Try it: An acceptable answer contains each line of the material, unchanged.

──────── Data for analysis ────────

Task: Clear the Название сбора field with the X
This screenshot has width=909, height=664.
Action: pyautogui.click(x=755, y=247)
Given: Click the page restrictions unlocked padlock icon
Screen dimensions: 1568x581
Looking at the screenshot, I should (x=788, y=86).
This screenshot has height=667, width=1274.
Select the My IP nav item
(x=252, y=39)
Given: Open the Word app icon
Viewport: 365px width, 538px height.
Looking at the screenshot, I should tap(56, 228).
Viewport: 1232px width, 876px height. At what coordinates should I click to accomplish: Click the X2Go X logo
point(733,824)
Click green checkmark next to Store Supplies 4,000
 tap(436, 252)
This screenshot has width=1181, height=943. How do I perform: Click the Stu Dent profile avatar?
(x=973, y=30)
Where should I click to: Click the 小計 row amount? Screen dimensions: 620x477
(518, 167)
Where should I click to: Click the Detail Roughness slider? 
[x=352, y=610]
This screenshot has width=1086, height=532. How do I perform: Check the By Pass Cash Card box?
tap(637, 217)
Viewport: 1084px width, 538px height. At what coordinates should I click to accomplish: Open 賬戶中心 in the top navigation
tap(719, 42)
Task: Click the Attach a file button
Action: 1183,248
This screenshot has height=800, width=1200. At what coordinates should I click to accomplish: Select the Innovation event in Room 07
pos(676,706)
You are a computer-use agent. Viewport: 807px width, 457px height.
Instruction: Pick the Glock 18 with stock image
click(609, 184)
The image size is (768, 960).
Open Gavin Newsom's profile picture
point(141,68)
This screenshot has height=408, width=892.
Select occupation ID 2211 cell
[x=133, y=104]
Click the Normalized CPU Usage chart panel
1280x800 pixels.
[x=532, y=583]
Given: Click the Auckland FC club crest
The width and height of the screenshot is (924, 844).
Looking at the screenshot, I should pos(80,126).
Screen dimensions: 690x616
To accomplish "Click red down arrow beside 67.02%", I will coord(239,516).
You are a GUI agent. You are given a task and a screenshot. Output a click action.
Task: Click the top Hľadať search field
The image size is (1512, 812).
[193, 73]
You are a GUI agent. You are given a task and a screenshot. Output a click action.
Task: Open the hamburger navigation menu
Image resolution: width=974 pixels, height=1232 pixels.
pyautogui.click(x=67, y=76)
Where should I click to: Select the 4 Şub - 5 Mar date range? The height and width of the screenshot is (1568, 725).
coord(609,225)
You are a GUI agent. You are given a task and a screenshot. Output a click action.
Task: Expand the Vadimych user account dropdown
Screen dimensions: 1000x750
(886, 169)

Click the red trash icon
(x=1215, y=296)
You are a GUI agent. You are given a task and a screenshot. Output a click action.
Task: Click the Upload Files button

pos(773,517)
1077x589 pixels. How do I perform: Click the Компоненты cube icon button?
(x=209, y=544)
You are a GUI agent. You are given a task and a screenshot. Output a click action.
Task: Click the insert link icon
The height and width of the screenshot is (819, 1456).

────────

Response box:
Task: Clear the Название сбора field with the X
This screenshot has width=909, height=664.
Action: pyautogui.click(x=755, y=247)
Given: Click the page restrictions unlocked padlock icon
Screen dimensions: 1568x581
Looking at the screenshot, I should (x=788, y=86).
This screenshot has height=667, width=1274.
Select the My IP nav item
(x=252, y=39)
Given: Open the Word app icon
Viewport: 365px width, 538px height.
Looking at the screenshot, I should tap(56, 228).
Viewport: 1232px width, 876px height. At what coordinates should I click to accomplish: Click the X2Go X logo
point(733,824)
Click green checkmark next to Store Supplies 4,000
 tap(436, 252)
This screenshot has width=1181, height=943. How do I perform: Click the Stu Dent profile avatar?
(x=973, y=30)
Where should I click to: Click the 小計 row amount? Screen dimensions: 620x477
(518, 167)
Where should I click to: Click the Detail Roughness slider? 
[x=352, y=610]
This screenshot has width=1086, height=532. How do I perform: Check the By Pass Cash Card box?
tap(637, 217)
Viewport: 1084px width, 538px height. At what coordinates should I click to accomplish: Open 賬戶中心 in the top navigation
tap(719, 42)
Task: Click the Attach a file button
Action: 1183,248
This screenshot has height=800, width=1200. At what coordinates should I click to accomplish: Select the Innovation event in Room 07
pos(676,706)
You are a computer-use agent. Viewport: 807px width, 457px height.
Instruction: Pick the Glock 18 with stock image
click(609, 184)
The image size is (768, 960).
Open Gavin Newsom's profile picture
point(141,68)
This screenshot has height=408, width=892.
Select occupation ID 2211 cell
[x=133, y=104]
Click the Normalized CPU Usage chart panel
1280x800 pixels.
[x=532, y=583]
Given: Click the Auckland FC club crest
The width and height of the screenshot is (924, 844).
Looking at the screenshot, I should pos(80,126).
Screen dimensions: 690x616
To accomplish "Click red down arrow beside 67.02%", I will coord(239,516).
You are a GUI agent. You are given a task and a screenshot. Output a click action.
Task: Click the top Hľadať search field
The image size is (1512, 812).
[193, 73]
You are a GUI agent. You are given a task and a screenshot. Output a click action.
Task: Open the hamburger navigation menu
Image resolution: width=974 pixels, height=1232 pixels.
pyautogui.click(x=67, y=76)
Where should I click to: Select the 4 Şub - 5 Mar date range? The height and width of the screenshot is (1568, 725).
coord(609,225)
You are a GUI agent. You are given a task and a screenshot. Output a click action.
Task: Expand the Vadimych user account dropdown
Screen dimensions: 1000x750
(886, 169)

Click the red trash icon
(x=1215, y=296)
You are a GUI agent. You are given a task and a screenshot. Output a click action.
Task: Click the Upload Files button

pos(773,517)
1077x589 pixels. How do I perform: Click the Компоненты cube icon button?
(x=209, y=544)
You are a GUI agent. You are given a task and a screenshot. Output a click action.
Task: Click the insert link icon
The height and width of the screenshot is (819, 1456).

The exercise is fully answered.